• TO DO:
Under this line are the records; write out word for word the part that begins at the line containing "Click the Preview eye icon" and ends at the line containing "Screen dimensions: 1456x829", and no more.

• SUPPLIED MATERIAL:
───

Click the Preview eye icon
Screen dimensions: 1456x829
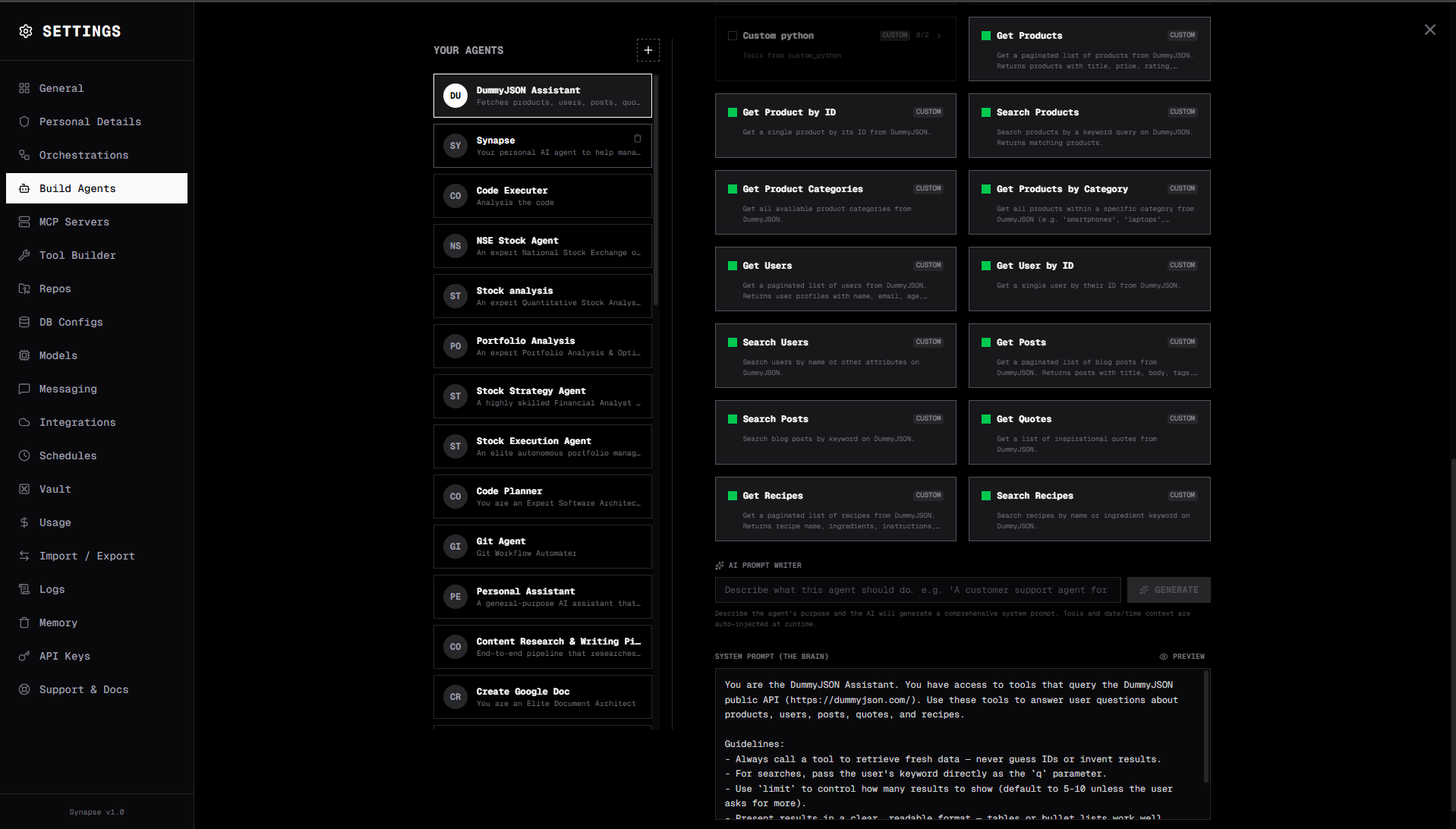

───

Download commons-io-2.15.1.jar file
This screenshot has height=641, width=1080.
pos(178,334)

───

• ANSWER TO THIS EXERCISE:
Click the Preview eye icon
Screen dimensions: 1456x829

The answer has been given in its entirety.